By Charndré Emma Kippie



The New Norms

Early last month, President Cyril Ramaphosa revealed that his cabinet had approved brand new standards and regulations for safer operations to be implemented in the South African tourism sector. This was decided keeping Covid-19 and other future pandemics in mind.

Talking on the new norms and standards, as well as important health and safety procedures, Acting Minister in the Presidenc,y Khumbudzo Ntshavheni added that:

“This will ensure uniformity across the tourism sector…They will cover services such as accommodation, food, tour operators, casinos, weddings and other related activities.”

Acting Minister Ntshavheni also noted that the launch of these new regulations should place South Africa on the same level as international markets, and may enable the tourism sector to be completely open for international tourist arrivals.

As of recently, the country has maintained its open borders for incoming international tourists, as a result of eased lockdown restrictions which occurred mid-2020. Unfortunately, however, other countries have not reciprocated in this approach, and South Africans are facing strict travel restrictions.

This situation has also had an impact on tourists who are hesitant to visit South Africa due to the difficulties experienced when returning home. 


SA Tourism Struggles

  • The Tourism 2020 report, composed by Statistics South Africa, indicates that all foreign arrivals in the country had dropped by 71% from just over 15, 8 million in 2019.
  • This number then dropped by 5 million in 2020. 
  • The overall number of travellers (arrivals and departures) decreased by 71,0% between 2019 and 2020. 
  • The overall number of travellers decreased by 50,7% over a 15-year period from nearly 24,6 million recorded in 2006 to 12,1 million travellers recorded in 2020.


Revitalising the Sector: Africa’s Travel and Tourism Summit

It’s not all ‘doom and gloom’, as Africa’s Travel and Tourism Summit (ATTS) is set to reinvigorate the continent’s (and South Africa’s especially) travel sector in an effort to remedy the devastating effects of the Covid-19 pandemic.

The Department of Tourism and South African Tourism recently announced that they’d be hosting Africa’s first ever Travel and Tourism Summit from 19 to 21 September 2021 –  which will take the form of a hybrid summit. 

The summit will coincide with Tourism Month in South Africa and aims to be a catalyst for engagement on the current state of tourism on the African continent.

Acting SA Tourism CEO, Sthembiso Dlamini, ignited conversation around the summit ahead of the event to garner awareness. Dlamini emphasised that the Africa’s Travel and Tourism Summit will bring together the tourism sector cohort to share valuable insights and ideas to explore collaborative efforts that possess the potential to lead the continent’s recovery. 

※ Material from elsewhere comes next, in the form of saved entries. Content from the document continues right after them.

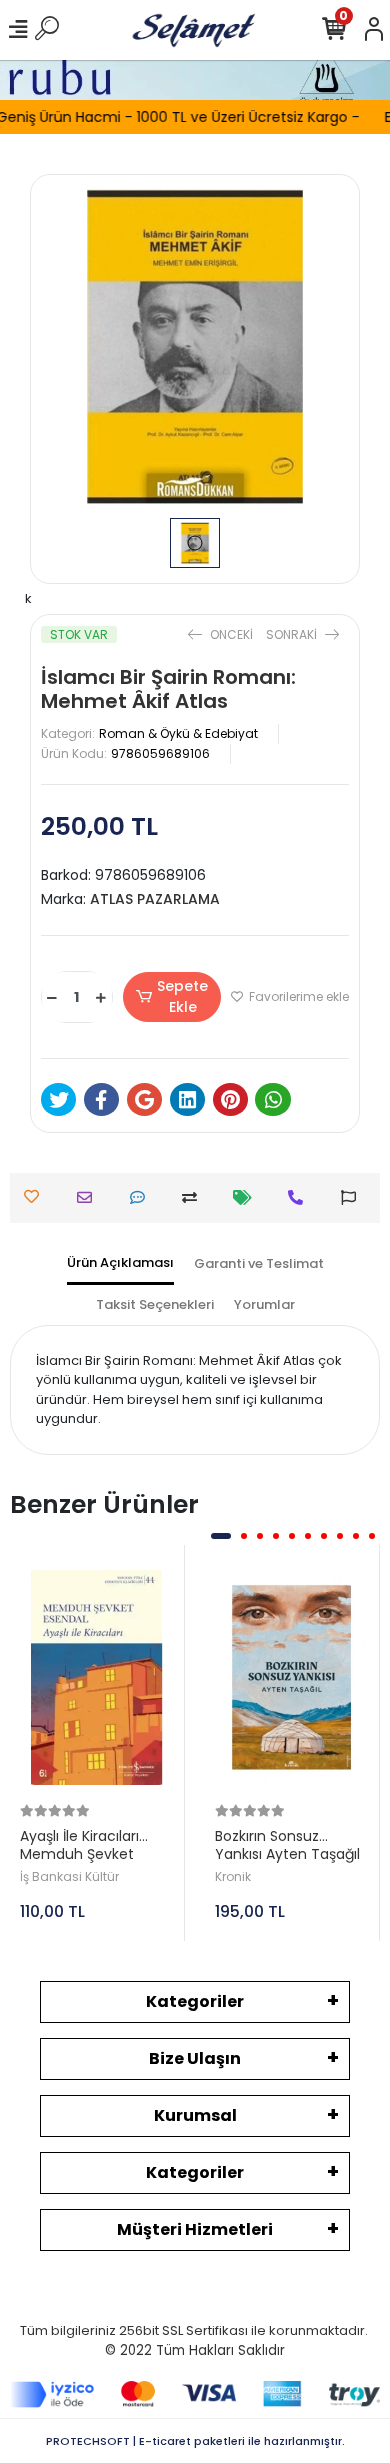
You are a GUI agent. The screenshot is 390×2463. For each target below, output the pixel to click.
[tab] (120, 1264)
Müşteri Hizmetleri (195, 2229)
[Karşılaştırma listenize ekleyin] (194, 1197)
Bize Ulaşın (195, 2058)
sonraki (293, 634)
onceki (231, 634)
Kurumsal (195, 2115)
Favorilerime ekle (297, 996)
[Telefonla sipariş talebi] (300, 1197)
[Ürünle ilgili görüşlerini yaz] (142, 1197)
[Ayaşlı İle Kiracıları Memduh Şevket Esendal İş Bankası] (97, 1678)
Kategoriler (195, 2001)
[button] (221, 1536)
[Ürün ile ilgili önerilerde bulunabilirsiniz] (353, 1197)
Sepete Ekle (182, 996)
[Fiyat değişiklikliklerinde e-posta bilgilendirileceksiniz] (247, 1197)
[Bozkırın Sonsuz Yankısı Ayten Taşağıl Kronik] (292, 1678)
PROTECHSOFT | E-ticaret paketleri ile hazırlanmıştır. (195, 2441)
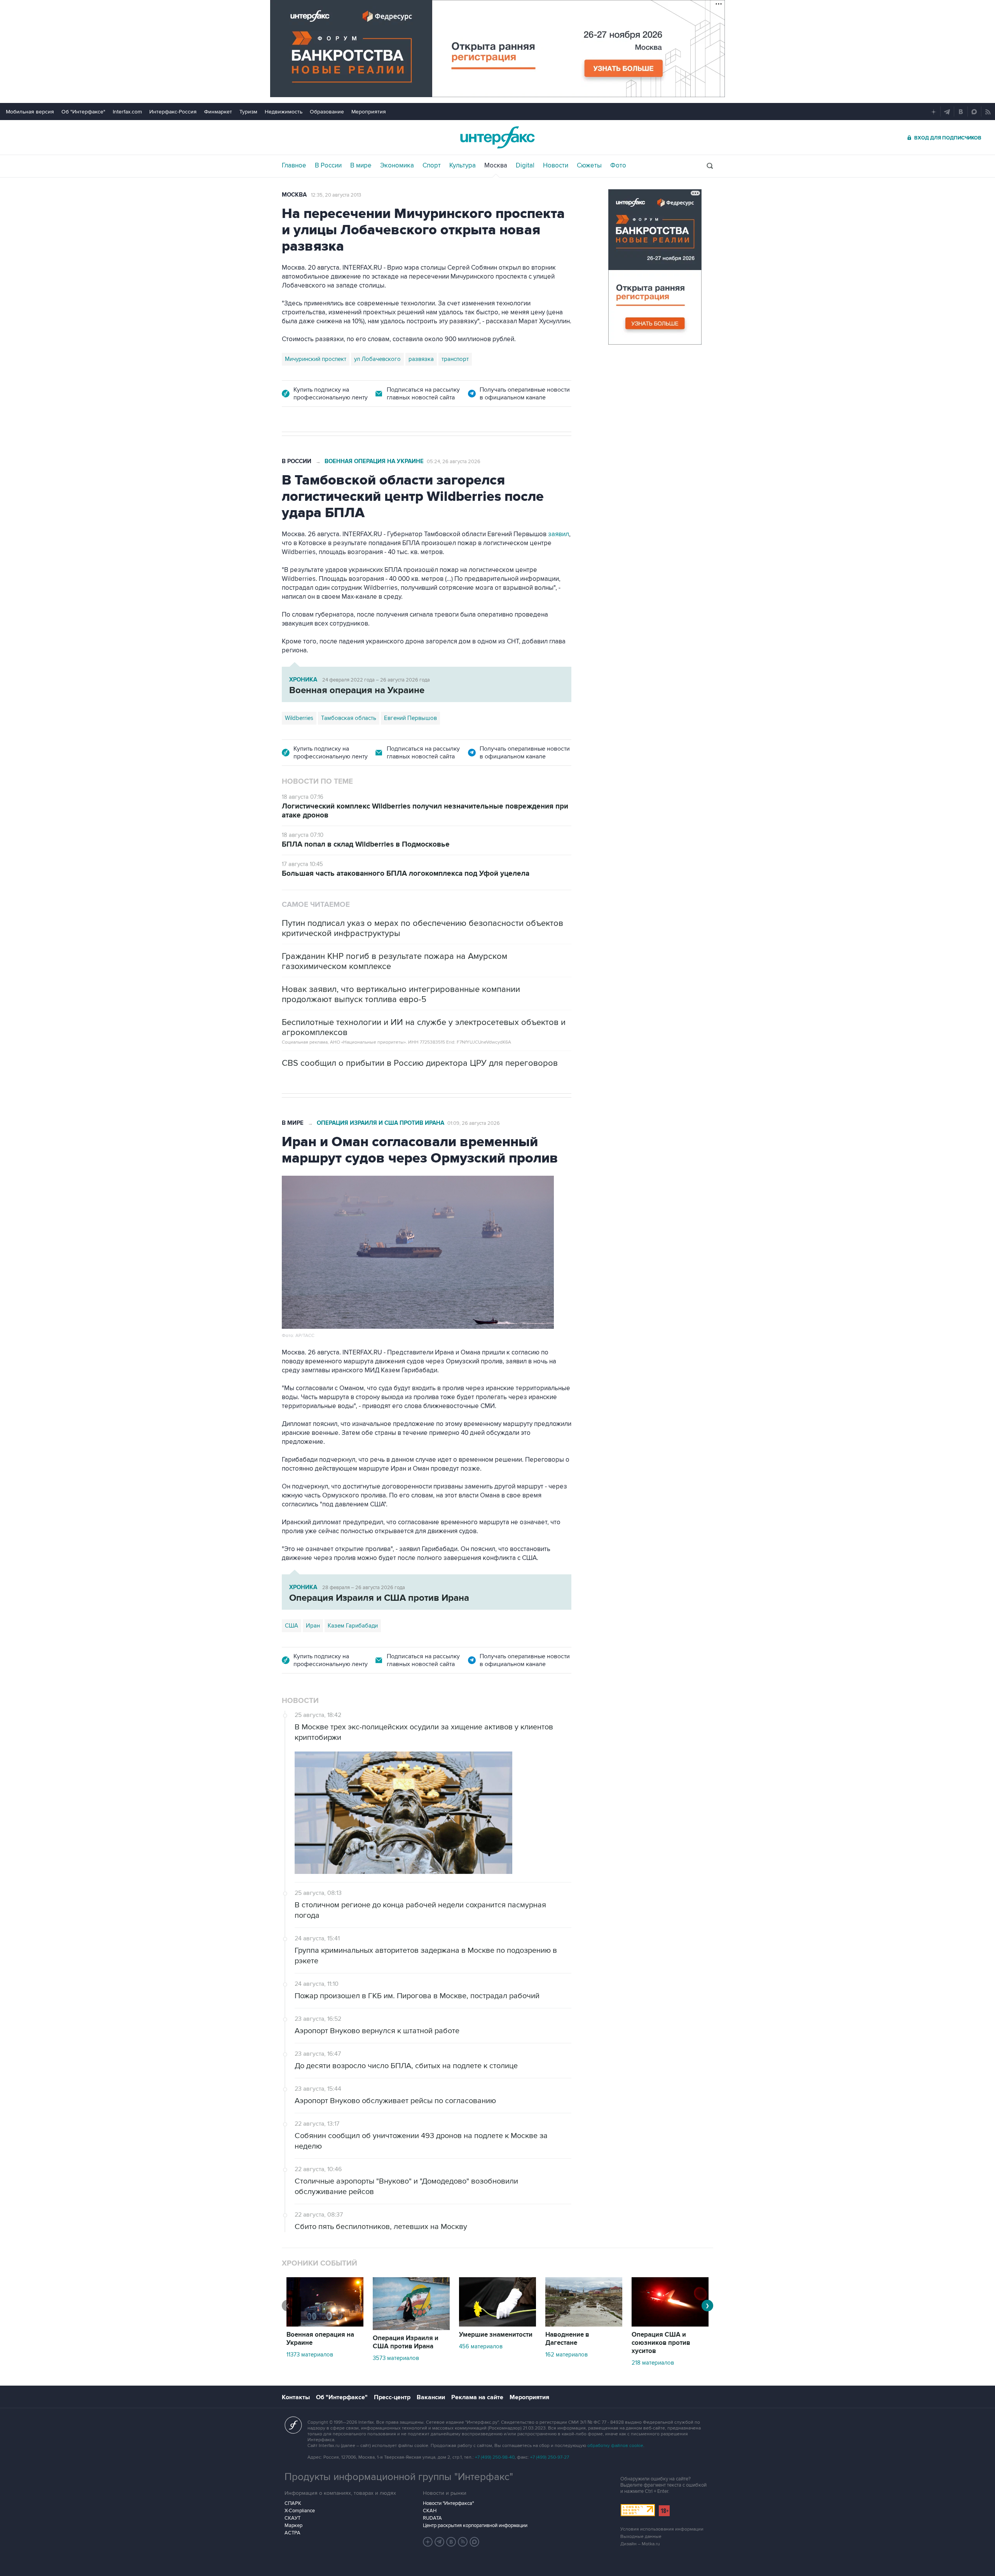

Dlamini also said the summit is geared towards attracting African community delegates, African Tourism Ministers, industry associations, tourism boards, destination marketing organisations, as well as various collaborators across the tourism value chain.

“The African continent is resilient and this summit is important, as it will contribute towards picking up the momentum within the sector, as it works towards an inclusive recovery”, exclaimed Dlamini.

“The COVID-19 pandemic may have dealt both business and leisure tourism a heavy blow, but we are now in the recovery phase, and a summit of this nature is critical in ensuring that we are aligned as a continent, whilst reigniting the tourism industry”. 


Discussion Topics For The ATTS Include:

  • Aviation
  • Innovation
  • Technology
  • Health and Safety Protocols
  • Africa’s positioning post the Covid-19 pandemic


Dlamini also spoke on delegate participation at the summit, indicating that they will have the choice of attending the event virtually or at any of the stipulated venues across South Africa – or at one of three additional locations located in other parts of the African continent (pending COVID-19 lockdown regulations). 

“All venues will have COVID-19 health and safety protocols in place. We have opted for the hybrid format in order for us, as a continent, to lead the way in demonstrating how tourism can be enjoyed safely whilst adhering to health protocols. It is important that we are diligent in reigniting the sector, as it contributes significantly to the African economy”, said Dlamini. 

He also noted that the Department of Tourism has developed the Tourism Sector Recovery Plan, whose aim is to preserve and save as many as 125 000 jobs.

With the success of this event, Africa should be able to steadily move forwards with a game plan to revitalise the tourism sector, especially now that the vaccination rollout is making progress. Thus, safer travel precautions and safeguarded immune systems should assist in getting society back on track –  as well as the economy.